REQUIRED ACTION »
For each line below, write it out exactly as it appears.

##### DATA FOR THE TASK

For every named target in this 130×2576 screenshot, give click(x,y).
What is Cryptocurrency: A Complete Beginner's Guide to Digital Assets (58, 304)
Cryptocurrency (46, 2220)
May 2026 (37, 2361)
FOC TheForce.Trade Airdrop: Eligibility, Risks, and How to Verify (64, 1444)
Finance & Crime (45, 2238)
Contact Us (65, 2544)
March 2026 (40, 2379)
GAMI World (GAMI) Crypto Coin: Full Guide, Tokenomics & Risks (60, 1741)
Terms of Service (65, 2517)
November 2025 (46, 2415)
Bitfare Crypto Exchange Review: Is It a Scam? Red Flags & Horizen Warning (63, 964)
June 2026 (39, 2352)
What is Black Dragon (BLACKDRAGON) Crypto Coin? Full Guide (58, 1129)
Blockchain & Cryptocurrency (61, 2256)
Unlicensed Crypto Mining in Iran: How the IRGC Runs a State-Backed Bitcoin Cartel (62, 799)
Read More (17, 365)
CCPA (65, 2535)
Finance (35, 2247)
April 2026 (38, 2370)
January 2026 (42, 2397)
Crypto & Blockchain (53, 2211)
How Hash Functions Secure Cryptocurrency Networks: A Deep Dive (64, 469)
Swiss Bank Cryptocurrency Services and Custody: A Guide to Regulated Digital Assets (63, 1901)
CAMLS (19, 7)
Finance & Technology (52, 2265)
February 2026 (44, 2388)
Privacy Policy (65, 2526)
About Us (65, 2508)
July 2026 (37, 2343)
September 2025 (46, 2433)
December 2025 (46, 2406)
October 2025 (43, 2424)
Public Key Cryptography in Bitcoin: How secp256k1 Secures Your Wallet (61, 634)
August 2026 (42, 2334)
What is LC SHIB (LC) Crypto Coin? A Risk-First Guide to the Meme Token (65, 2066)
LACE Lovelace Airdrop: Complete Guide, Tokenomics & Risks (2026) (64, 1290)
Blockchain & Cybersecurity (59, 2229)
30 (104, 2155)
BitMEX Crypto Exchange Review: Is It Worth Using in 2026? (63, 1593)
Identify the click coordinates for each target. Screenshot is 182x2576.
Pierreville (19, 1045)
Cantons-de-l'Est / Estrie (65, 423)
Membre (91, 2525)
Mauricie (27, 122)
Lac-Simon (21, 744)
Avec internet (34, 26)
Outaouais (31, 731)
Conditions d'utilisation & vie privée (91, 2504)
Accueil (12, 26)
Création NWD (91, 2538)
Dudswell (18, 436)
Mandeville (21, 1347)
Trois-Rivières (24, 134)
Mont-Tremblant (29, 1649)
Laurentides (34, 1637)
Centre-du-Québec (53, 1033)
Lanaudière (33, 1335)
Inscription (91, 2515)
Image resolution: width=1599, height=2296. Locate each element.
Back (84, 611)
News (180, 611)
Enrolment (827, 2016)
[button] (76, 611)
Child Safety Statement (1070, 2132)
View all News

##########

RESULT OF THE TASK »
For every named target in this 130×2576 screenshot, give click(x,y).
What is Cryptocurrency: A Complete Beginner's Guide to Digital Assets (58, 304)
Cryptocurrency (46, 2220)
May 2026 (37, 2361)
FOC TheForce.Trade Airdrop: Eligibility, Risks, and How to Verify (64, 1444)
Finance & Crime (45, 2238)
Contact Us (65, 2544)
March 2026 (40, 2379)
GAMI World (GAMI) Crypto Coin: Full Guide, Tokenomics & Risks (60, 1741)
Terms of Service (65, 2517)
November 2025 (46, 2415)
Bitfare Crypto Exchange Review: Is It a Scam? Red Flags & Horizen Warning (63, 964)
June 2026 (39, 2352)
What is Black Dragon (BLACKDRAGON) Crypto Coin? Full Guide (58, 1129)
Blockchain & Cryptocurrency (61, 2256)
Unlicensed Crypto Mining in Iran: How the IRGC Runs a State-Backed Bitcoin Cartel (62, 799)
Read More (17, 365)
CCPA (65, 2535)
Finance (35, 2247)
April 2026 (38, 2370)
January 2026 (42, 2397)
Crypto & Blockchain (53, 2211)
How Hash Functions Secure Cryptocurrency Networks: A Deep Dive (64, 469)
Swiss Bank Cryptocurrency Services and Custody: A Guide to Regulated Digital Assets (63, 1901)
CAMLS (19, 7)
Finance & Technology (52, 2265)
February 2026 (44, 2388)
Privacy Policy (65, 2526)
About Us (65, 2508)
July 2026 (37, 2343)
September 2025 (46, 2433)
December 2025 (46, 2406)
October 2025 (43, 2424)
Public Key Cryptography in Bitcoin: How secp256k1 Secures Your Wallet (61, 634)
August 2026 (42, 2334)
What is LC SHIB (LC) Crypto Coin? A Risk-First Guide to the Meme Token (65, 2066)
LACE Lovelace Airdrop: Complete Guide, Tokenomics & Risks (2026) (64, 1290)
Blockchain & Cybersecurity (59, 2229)
30 (104, 2155)
BitMEX Crypto Exchange Review: Is It Worth Using in 2026? (63, 1593)
Identify the click coordinates for each target. Screenshot is 182x2576.
Pierreville (19, 1045)
Cantons-de-l'Est / Estrie (65, 423)
Membre (91, 2525)
Mauricie (27, 122)
Lac-Simon (21, 744)
Avec internet (34, 26)
Outaouais (31, 731)
Conditions d'utilisation & vie privée (91, 2504)
Accueil (12, 26)
Création NWD (91, 2538)
Dudswell (18, 436)
Mandeville (21, 1347)
Trois-Rivières (24, 134)
Mont-Tremblant (29, 1649)
Laurentides (34, 1637)
Centre-du-Québec (53, 1033)
Lanaudière (33, 1335)
Inscription (91, 2515)
Image resolution: width=1599, height=2296. Locate each element.
Back (84, 611)
News (180, 611)
Enrolment (827, 2016)
[button] (76, 611)
Child Safety Statement (1070, 2132)
View all News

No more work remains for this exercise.